Lauren and Patrick Delgado were married according to schedule.

A Riverside bride-to-be tested positive for the coronavirus just five days before her scheduled wedding day on Nov. 20. So they improvised. Lauren and Patrick Delgado exchanged vows from a distance, with her donned in a white dress at the second-story window of her mother's home and him standing outside. “It was the most 2020 wedding I have ever shot during Covid-19,” the wedding photographer said. NBC News | KTLA

  

California archive

12

The front page of the San Francisco Call on Nov. 30, 1900, depicted the gruesome accident at the San Francisco and Pacific Glass Works building.

It was on this week in 1900 that San Francisco witnessed the deadliest spectator disaster in the history of American sports.

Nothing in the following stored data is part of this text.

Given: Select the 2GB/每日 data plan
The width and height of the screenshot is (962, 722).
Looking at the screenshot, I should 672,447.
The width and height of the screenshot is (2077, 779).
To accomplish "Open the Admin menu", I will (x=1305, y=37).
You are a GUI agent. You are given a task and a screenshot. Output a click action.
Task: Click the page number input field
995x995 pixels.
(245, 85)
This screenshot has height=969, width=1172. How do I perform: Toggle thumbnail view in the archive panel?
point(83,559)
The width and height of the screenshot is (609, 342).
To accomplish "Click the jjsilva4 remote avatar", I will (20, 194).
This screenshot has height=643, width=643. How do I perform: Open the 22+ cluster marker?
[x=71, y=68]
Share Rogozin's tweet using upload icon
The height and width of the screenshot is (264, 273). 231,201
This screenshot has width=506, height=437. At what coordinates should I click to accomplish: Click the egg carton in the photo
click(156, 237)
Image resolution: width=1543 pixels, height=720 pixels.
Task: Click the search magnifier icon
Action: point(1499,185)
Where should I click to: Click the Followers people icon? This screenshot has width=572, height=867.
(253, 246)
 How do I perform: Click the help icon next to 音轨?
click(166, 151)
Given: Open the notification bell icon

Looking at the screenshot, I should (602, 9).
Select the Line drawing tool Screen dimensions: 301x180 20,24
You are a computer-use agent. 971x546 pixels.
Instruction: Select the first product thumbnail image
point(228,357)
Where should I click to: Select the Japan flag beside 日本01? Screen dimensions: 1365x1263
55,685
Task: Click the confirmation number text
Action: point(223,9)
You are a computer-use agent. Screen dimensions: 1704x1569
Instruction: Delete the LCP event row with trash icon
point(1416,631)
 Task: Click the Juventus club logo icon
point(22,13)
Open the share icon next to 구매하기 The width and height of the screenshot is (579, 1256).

The Cal and Stanford football clubs had the 10th meeting of their storied rivalry on Thanksgiving Day, Nov. 29, at San Francisco’s old Recreation Park, drawing roughly 19,000 fans.

Unable to get inside, hundreds of boys and men clambered atop a glass factory whose roof offered a perch just beyond the edge of the stands. Some, it was later reported, joked about the flimsy roof straining to support their weight. Then, roughly 20 minutes after kickoff, the inevitable: The roof, one survivor recounted, “sprung open like a gallows trap,” sending a mass of bodies tumbling 45 feet onto the blistering hot furnace machinery below.

Fans piled atop the San Francisco and Pacific Glass Works building before the roof collapsed on Nov. 29, 1900.

Jonn E. Hare/San Francisco Examiner

News accounts described bodies writhing in agony. “I saw the poor fellow who had been chatting with me strike the furnace," one survivor told the Chronicle. "He curled up like a worm in the heat.”

As the dead were identifed, 23 in total, the scale of the loss came into tragic focus. Most were just children. The Chronicle ran the names in alphabetical order:

Barnwell, Talleyrand, 15
Eckfeldt, William, 12
Flahavan, Edgar, 13
Girard, Leon, 17
Monahan, Charles, 32 ...

Pictures of victims, from left, William Eckfeldt, 12; Edgar Flahavan, 13; and Dante Monaco, 16.

The San Francisco Examiner

The roof collapse at the San Francisco and Pacific Glass Works building ranked as the worst loss of life ever at an American sporting event, a distinction unsurpassed to this day. Yet even as the city's newspapers splashed the story across their front pages, the sports sections included this item: Stanford 5, Cal 0.

While children lay dying at the edge of the stadium, the football teams played on. Later, as panicked mothers and fathers bellowed the names of their missing sons at the city's hospitals and morgues, Stanford fans, jubilant in victory, paraded down Market Street.

An official inquest was concluded within a week and placed all blame on the victims themselves. The story then dropped out of the news pages, never to return. In time, the 1900 Big Game catastrophe was all but forgotten. Today, a UC San Francisco building stands at the site of the old glass factory. No marker recalls the history.